> _Exercise directions_: Given the material below, output exactly the lines from the line with "Click the 3:23 PM · Aug 7, 2025 timestamp" to the line with "Click the discussion", both ends included, and no other lines.

==== Data to process

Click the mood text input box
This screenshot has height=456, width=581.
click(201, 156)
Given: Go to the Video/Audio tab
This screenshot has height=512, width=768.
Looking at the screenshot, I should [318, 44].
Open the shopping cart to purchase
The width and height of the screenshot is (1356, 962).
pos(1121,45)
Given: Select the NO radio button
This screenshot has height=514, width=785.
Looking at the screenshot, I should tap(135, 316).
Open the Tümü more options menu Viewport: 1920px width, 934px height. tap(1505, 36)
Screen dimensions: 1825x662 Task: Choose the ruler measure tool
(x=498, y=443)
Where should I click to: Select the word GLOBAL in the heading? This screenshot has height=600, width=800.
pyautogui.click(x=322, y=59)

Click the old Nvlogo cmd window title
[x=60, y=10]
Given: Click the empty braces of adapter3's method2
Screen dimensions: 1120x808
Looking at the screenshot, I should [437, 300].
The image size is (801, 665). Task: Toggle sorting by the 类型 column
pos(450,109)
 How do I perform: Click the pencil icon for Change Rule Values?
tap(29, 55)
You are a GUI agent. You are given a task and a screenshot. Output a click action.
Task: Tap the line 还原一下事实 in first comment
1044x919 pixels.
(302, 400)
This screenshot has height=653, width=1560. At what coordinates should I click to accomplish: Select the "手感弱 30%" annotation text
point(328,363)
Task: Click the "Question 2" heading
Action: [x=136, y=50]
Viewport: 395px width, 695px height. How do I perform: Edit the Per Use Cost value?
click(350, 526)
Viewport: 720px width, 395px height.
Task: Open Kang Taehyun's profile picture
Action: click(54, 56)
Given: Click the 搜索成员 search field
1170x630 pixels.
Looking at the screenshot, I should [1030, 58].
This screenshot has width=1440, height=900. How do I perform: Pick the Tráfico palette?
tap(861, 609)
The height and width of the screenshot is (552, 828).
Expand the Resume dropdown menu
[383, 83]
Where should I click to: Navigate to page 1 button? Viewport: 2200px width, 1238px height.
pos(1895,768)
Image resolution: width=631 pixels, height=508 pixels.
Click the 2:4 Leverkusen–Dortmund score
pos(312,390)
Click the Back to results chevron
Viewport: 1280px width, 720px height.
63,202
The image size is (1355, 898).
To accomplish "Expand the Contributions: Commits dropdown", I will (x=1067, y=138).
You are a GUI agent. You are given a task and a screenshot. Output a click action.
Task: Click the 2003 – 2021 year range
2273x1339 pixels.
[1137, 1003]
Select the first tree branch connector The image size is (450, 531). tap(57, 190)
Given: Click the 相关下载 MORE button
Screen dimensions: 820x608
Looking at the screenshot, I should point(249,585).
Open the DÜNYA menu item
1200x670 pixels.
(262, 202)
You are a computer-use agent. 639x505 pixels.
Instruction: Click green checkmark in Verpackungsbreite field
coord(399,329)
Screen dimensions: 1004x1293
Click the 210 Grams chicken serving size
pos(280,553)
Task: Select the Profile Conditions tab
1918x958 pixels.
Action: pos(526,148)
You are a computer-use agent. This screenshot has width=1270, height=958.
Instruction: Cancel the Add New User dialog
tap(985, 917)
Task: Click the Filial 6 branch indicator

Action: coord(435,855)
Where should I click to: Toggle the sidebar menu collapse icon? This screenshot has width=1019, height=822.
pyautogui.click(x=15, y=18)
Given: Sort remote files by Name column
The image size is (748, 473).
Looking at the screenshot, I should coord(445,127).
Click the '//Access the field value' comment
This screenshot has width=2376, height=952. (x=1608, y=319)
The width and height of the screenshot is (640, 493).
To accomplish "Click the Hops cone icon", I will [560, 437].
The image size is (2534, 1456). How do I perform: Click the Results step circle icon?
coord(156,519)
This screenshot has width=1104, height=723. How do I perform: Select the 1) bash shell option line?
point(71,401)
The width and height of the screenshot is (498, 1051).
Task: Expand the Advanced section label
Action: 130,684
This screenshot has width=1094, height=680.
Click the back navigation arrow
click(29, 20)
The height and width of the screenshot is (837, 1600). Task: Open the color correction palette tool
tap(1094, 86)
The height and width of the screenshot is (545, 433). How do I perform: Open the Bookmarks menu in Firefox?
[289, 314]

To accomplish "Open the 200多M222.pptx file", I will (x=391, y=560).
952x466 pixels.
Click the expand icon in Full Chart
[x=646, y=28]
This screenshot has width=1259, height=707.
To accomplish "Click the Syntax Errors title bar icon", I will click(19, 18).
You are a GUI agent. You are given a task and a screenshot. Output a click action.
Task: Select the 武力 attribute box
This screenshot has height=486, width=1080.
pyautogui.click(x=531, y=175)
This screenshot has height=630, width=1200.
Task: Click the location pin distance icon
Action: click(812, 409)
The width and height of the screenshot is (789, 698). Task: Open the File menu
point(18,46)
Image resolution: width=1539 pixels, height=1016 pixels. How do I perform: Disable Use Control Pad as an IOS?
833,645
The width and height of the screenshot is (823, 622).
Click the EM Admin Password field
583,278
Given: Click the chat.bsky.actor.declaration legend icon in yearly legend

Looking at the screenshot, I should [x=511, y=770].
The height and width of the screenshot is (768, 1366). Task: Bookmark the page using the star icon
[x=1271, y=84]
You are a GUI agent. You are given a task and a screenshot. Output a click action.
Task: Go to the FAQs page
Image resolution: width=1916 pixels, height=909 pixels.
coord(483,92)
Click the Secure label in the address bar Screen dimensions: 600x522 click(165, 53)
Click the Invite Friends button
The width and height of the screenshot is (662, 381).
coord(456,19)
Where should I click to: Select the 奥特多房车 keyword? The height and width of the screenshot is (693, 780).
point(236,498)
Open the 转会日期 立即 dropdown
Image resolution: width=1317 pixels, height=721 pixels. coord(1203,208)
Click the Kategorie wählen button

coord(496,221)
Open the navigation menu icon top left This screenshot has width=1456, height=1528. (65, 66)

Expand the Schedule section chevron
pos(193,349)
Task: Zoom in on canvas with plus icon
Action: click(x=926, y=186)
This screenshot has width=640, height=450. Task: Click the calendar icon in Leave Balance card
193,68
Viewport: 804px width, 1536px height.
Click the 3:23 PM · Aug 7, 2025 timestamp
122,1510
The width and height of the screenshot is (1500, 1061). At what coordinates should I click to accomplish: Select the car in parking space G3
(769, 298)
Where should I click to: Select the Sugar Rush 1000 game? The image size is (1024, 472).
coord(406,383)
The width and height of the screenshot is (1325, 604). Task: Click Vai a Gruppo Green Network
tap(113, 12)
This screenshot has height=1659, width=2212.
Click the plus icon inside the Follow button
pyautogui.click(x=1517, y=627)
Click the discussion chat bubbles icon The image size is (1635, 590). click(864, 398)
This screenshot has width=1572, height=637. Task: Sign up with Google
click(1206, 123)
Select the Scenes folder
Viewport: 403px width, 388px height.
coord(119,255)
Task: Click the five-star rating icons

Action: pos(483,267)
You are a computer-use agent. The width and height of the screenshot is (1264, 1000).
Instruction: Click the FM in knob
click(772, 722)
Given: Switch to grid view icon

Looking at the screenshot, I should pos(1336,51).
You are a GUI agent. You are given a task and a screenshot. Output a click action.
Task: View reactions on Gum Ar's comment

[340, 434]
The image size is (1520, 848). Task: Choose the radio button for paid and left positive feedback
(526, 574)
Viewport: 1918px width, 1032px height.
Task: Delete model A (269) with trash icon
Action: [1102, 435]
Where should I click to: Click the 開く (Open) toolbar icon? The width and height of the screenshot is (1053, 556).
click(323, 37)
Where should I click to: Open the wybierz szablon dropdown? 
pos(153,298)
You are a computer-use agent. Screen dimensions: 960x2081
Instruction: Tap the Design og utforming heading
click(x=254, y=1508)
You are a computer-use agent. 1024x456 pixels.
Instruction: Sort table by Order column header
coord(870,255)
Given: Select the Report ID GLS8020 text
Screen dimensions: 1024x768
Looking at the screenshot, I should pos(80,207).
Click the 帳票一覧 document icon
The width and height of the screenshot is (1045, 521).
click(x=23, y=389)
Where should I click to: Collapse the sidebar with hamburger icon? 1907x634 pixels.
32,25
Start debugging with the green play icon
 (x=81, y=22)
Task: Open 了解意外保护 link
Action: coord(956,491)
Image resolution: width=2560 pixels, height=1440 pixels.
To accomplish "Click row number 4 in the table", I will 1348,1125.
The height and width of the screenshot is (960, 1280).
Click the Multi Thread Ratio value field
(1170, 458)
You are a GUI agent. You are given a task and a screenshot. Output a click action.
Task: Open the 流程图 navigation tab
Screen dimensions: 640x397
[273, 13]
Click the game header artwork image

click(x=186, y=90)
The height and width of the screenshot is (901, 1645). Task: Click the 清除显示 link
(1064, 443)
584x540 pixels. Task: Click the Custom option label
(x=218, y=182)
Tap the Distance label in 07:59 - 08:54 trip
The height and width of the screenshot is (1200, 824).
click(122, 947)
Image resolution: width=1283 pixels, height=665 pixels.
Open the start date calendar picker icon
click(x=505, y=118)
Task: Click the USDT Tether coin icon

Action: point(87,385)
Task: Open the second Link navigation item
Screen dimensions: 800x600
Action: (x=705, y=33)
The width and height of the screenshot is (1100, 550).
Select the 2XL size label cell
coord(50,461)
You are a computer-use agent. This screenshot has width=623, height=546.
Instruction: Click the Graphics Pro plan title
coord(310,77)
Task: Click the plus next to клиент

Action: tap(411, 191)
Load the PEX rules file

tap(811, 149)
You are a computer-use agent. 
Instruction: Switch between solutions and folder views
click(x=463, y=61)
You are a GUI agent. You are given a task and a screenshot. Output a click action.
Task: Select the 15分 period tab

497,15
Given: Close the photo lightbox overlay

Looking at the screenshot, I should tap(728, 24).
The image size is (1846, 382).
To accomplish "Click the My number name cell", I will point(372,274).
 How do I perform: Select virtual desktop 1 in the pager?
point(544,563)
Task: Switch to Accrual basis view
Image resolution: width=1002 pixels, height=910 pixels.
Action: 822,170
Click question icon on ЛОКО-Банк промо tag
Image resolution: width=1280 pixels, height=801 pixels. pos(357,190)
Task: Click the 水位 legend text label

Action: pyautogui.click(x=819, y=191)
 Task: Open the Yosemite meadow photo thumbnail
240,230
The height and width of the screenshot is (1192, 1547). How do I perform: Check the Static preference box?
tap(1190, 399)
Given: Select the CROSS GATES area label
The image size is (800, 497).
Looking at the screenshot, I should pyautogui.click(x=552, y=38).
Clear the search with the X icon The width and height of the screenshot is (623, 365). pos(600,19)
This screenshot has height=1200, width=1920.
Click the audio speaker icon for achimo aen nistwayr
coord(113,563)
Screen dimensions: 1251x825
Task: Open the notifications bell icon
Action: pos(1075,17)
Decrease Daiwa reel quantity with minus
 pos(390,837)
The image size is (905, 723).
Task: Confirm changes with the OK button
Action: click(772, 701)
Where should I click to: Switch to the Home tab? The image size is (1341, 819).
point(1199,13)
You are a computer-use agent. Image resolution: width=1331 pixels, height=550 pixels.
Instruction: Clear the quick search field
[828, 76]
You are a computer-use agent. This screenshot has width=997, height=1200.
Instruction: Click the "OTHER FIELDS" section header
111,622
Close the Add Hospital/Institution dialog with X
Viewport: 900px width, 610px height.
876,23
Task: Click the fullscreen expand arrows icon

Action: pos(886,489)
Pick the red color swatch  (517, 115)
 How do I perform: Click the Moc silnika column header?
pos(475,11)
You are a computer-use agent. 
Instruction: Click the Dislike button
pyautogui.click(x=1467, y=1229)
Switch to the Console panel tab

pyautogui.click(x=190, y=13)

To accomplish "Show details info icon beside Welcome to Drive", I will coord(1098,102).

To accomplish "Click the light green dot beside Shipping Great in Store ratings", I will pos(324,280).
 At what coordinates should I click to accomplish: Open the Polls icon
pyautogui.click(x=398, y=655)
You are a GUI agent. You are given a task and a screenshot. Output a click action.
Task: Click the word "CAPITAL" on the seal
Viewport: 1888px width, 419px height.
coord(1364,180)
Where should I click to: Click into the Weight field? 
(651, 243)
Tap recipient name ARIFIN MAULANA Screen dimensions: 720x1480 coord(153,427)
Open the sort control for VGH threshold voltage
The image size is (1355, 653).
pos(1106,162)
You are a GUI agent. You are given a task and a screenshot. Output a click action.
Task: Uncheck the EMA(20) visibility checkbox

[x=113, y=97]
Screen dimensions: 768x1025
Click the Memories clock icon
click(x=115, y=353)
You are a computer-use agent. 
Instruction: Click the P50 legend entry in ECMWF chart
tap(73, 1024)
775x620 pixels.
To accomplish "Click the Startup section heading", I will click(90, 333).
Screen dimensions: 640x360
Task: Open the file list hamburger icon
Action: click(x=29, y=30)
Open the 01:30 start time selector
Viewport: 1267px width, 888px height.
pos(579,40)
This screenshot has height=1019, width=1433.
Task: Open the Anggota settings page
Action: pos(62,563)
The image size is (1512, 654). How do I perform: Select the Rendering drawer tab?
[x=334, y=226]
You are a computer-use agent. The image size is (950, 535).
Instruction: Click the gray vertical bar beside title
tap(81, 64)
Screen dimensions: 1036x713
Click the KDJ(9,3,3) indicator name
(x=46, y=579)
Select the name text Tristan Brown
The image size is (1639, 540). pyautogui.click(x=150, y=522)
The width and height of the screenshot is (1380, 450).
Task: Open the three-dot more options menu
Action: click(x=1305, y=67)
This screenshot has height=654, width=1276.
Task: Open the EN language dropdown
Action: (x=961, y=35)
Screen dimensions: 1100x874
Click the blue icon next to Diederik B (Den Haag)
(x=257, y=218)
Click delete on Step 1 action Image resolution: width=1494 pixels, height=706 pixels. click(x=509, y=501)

========

> _Output for this task_:
Click the 3:23 PM · Aug 7, 2025 timestamp
122,1510
The width and height of the screenshot is (1500, 1061). At what coordinates should I click to accomplish: Select the car in parking space G3
(769, 298)
Where should I click to: Select the Sugar Rush 1000 game? The image size is (1024, 472).
coord(406,383)
The width and height of the screenshot is (1325, 604). Task: Click Vai a Gruppo Green Network
tap(113, 12)
This screenshot has height=1659, width=2212.
Click the plus icon inside the Follow button
pyautogui.click(x=1517, y=627)
Click the discussion chat bubbles icon The image size is (1635, 590). click(864, 398)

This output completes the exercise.